On the other hand, president Karzai - who is well aware of the weaknesses of his government and Afghan security forces, but is keen to play a nationalist card for domestic consumption - has insisted on the continuation of substantial American military, financial and economic assistance.

Yet, he is unwilling either to grant immunity to American soldiers or to engage in serious democratic and anti-corruption reforms. He has also failed to show much gratitude to Washington for all its human and material assistance over the last 11 years. Karzai continues to think that America needs him and Afghanistan more for its anti-terrorist operations against Al Qaeda and its supporters, especially in Pakistan, than vice-versa. However, in reality, he is not in as strong a bargaining position. President Obama has already demonstrated in the case of Iraq that he cannot and will not consent to the presence of American troops abroad without immunity from national laws.

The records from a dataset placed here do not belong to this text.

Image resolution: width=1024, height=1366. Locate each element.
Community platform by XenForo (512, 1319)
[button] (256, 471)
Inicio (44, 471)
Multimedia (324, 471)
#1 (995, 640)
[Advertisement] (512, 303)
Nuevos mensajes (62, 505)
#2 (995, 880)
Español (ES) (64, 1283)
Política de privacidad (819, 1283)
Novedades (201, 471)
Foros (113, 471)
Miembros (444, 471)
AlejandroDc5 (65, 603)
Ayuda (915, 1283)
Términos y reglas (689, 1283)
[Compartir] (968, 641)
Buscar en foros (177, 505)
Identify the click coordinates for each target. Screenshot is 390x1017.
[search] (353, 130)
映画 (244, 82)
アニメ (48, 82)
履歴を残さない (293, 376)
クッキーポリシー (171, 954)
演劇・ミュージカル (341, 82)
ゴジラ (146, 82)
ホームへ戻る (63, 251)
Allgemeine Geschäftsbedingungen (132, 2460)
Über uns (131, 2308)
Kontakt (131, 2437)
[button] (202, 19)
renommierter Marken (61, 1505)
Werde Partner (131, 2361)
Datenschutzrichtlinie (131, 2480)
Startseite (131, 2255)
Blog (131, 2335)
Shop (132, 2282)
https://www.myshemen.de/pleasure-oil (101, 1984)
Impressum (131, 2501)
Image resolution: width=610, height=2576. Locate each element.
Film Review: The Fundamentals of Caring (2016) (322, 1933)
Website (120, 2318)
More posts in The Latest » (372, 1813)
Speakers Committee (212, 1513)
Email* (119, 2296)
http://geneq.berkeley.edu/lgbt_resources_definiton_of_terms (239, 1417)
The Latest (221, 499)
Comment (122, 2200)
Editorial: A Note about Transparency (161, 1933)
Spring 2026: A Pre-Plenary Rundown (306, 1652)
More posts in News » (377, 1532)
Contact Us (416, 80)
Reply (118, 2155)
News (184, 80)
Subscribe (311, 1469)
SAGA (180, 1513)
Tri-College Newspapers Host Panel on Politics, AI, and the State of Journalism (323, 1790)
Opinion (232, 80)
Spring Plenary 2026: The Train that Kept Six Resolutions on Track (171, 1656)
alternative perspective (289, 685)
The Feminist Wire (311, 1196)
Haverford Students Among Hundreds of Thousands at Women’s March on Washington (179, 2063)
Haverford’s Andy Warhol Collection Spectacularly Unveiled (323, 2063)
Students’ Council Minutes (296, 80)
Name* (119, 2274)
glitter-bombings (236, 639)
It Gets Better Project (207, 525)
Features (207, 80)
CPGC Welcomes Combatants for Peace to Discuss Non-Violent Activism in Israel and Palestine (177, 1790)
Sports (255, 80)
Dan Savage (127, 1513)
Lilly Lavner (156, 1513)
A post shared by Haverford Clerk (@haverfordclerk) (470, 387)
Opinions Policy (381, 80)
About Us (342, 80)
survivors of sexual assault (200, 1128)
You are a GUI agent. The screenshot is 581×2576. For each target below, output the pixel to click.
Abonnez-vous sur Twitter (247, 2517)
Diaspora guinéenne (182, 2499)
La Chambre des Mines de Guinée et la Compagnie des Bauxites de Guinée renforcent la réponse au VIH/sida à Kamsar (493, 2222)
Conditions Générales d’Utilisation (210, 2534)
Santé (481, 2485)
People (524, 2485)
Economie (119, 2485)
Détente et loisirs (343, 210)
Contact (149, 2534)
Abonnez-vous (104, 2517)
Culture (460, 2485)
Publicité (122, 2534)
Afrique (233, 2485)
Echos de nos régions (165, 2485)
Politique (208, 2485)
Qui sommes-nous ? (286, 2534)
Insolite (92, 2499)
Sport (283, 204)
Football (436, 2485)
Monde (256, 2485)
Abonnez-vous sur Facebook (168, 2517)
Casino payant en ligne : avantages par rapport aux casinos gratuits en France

Whatever the final outcome, most indications are that the US and its allies are tired of the very costly and unwinnable Afghan war, and that they want to exit from Afghanistan as soon as possible and focus on their own serious financial and economic difficulties.

Karzai had all the opportunities in the world since his political ascension in December 2001 with the full US and, for that matter, international support to build enduring state institutional foundations for a stable and secure Afghanistan. But he squandered it all by promoting such policies and practices that centred upon his interests and those of his family members and cronies around him. He could have opened a new and constructive chapter in the turbulent evolution of Afghan politics and society. Instead, he has acted like a traditional ruler, lacking in both vision and consideration for the future of Afghanistan.

Karzai's term of office is due to end in 2014, but he may leave an Afghanistan with its future very much hanging in the balance.